相手がいる場所は一本道のため、イエリナとフィーネ、テラーは先ほどと同様道なりに沿って接近し、ファムとフレイヤは反対側から道を塞いでもらうことにした。
心配そうに鳴く動物を大丈夫だよ、と撫でながら目的地へ駆ける。二つ目の十字路を右に進み次の曲がり角を左に曲がると、建物二階のベランダで優雅に毛繕いしている掌サイズのムササビみたいな飛膜を持つ魔物がいた。
イエリナが木を伸ばして接近しようとすると、気づいた魔物が空を飛び反対方向へ逃げた。その瞬間、待ち伏せしていたフレイヤが火の矢を放つも寸でのところで躱されてしまう。前にはフレイヤ、上にはイエリナとなると魔物は小さなフィーネがいる後ろから逃げようと方向を変える。
はっと気づいたときにはすぐ目の前まで魔物がきており、動物を抱えていたフィーネは両手が塞がっていて咄嗟に行動できなかった。爪でひっかかれる!と思った瞬間に抱えていた動物が腕から這い出てフィーネを爪から守った。
「…ああっ!!」
地面に叩き落とされた動物はきゃんっと鳴いてからぐったりと横たわっている。ひっかかれたところから血が滲み出ていた。しゃがんで動物に近づくと魔物はフィーネの上を通り抜けた。テラーが土の壁で道を塞ぎ行く手を阻む。フレイヤとファムがそれぞれ槍と剣で応戦するも小さくすばしっこいためなかなか当たらない。
フィーネはまず動物に手をかざして傷を癒すとゆっくりと立ち上がり振り返る。無表情な瞳で敵を捉えると、下げた手から光の布を産み出して魔物を追う。

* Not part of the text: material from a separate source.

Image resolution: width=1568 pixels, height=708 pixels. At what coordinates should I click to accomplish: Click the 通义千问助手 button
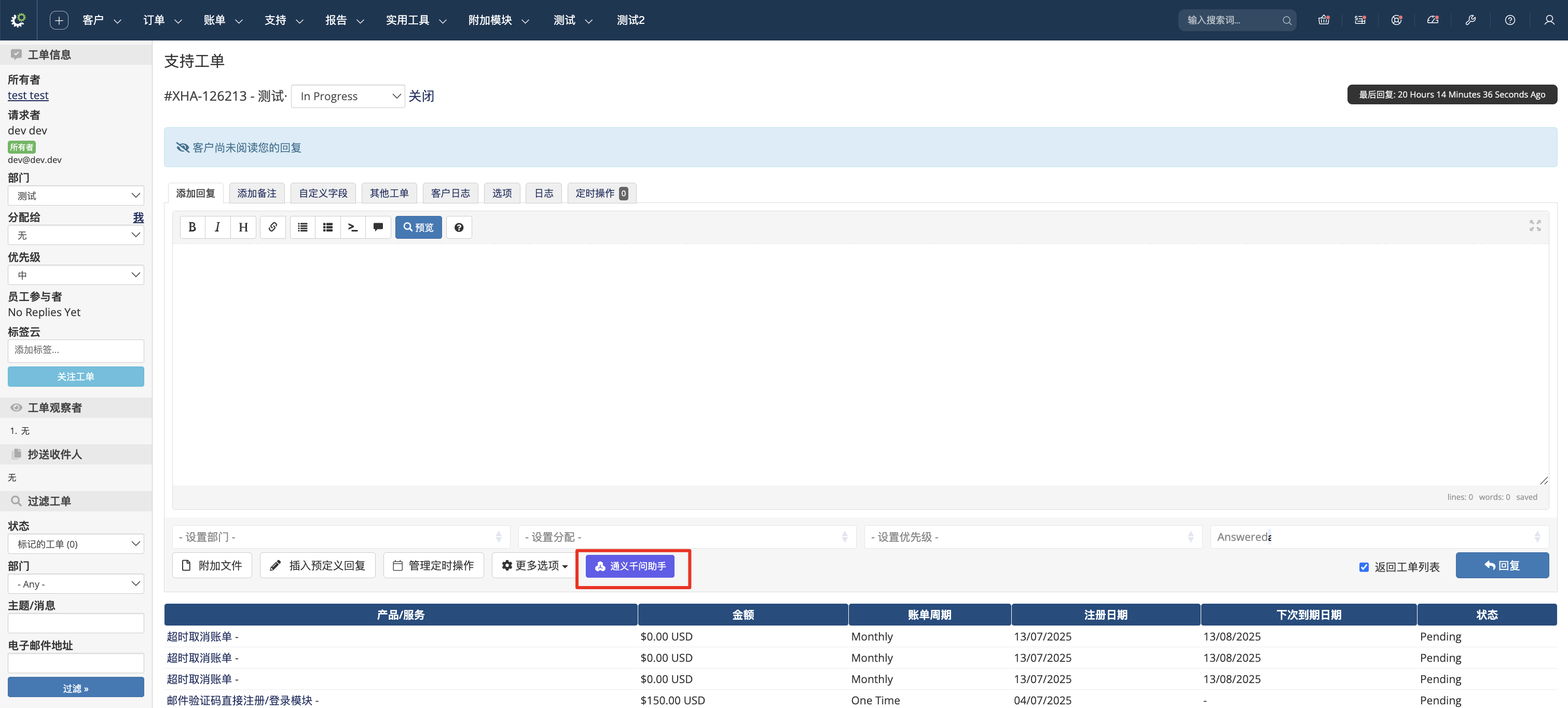[630, 566]
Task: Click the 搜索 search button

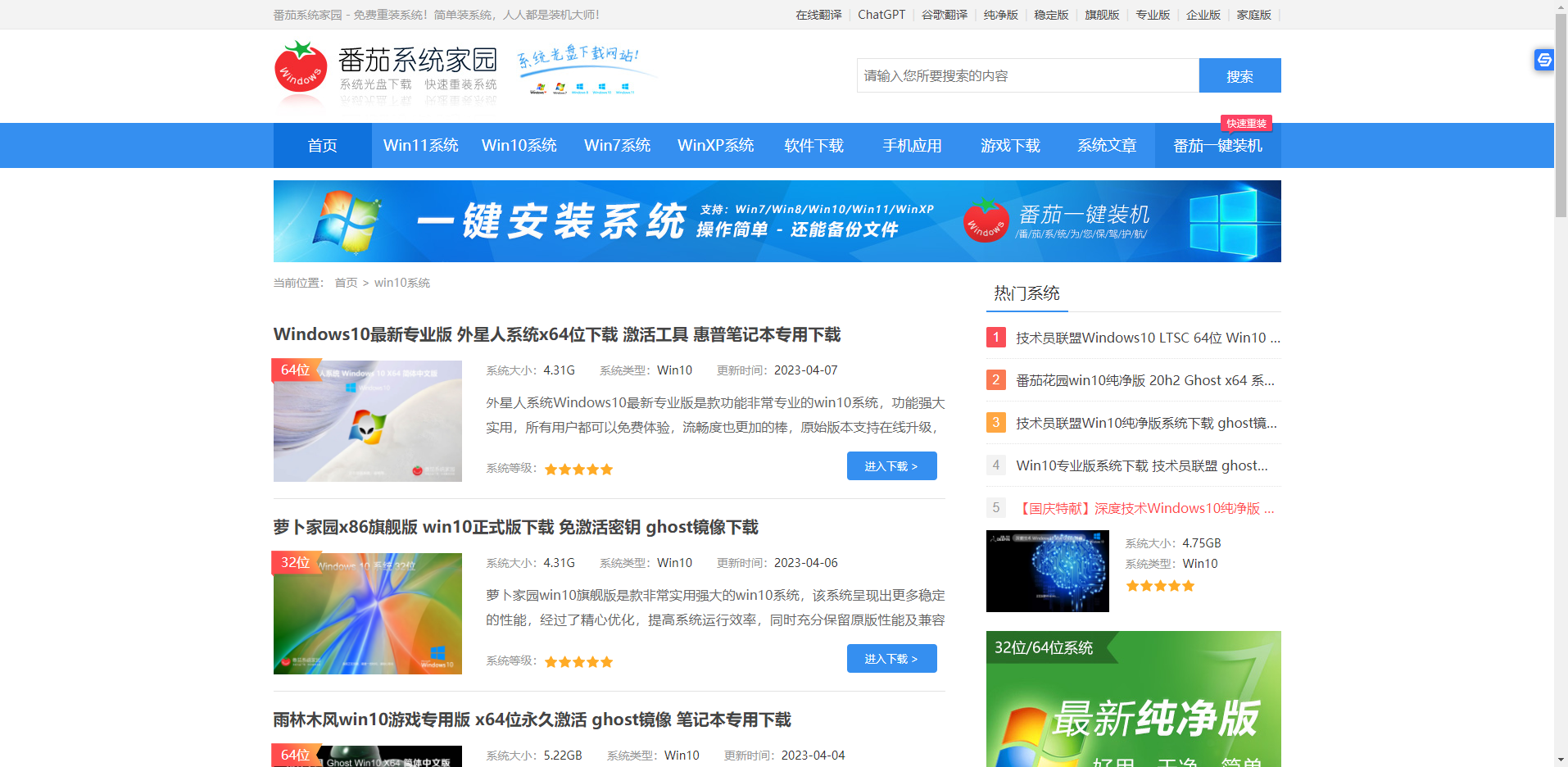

動きは速いが眼で追えないほどではない。眼のみで敵の動きを把握して布を魔物の周囲に緩く配置させると一息に締め上げた。まるでボールのような状態だ。ぽんぽんと地面に落ちて布がはらりと開き、霧散すると中から魔物のもととなったムササビが現れた。
「…安らかに」
ムササビを布に包んで土に埋めよう。その前に動物を、と振り返るとそこには誰もいなくなっており血痕のみがあった。
「イエリナ、ここにいた子、どこいったかみてない?」
「イエリナ知らない」
首を横にぶんぶん振った。怪我は治したがすぐに動くのは難しいのではないか?
「いいじゃない。怪我も治した後だし、いないってことは元気ってことよ。それに連れてもいけないんだから、後腐れなくていいんじゃない?」
フレイヤの言葉に渋々首肯する。元気な様子を見てから出発したかったな、と思った。
自衛団に事の顛末を説明したあと、ムササビを土に埋めて町を出た。
フィーネたちが町を出発したあと、彼女たちを批難していた親たちが子供と同様に殺されたことを知る由もなかった。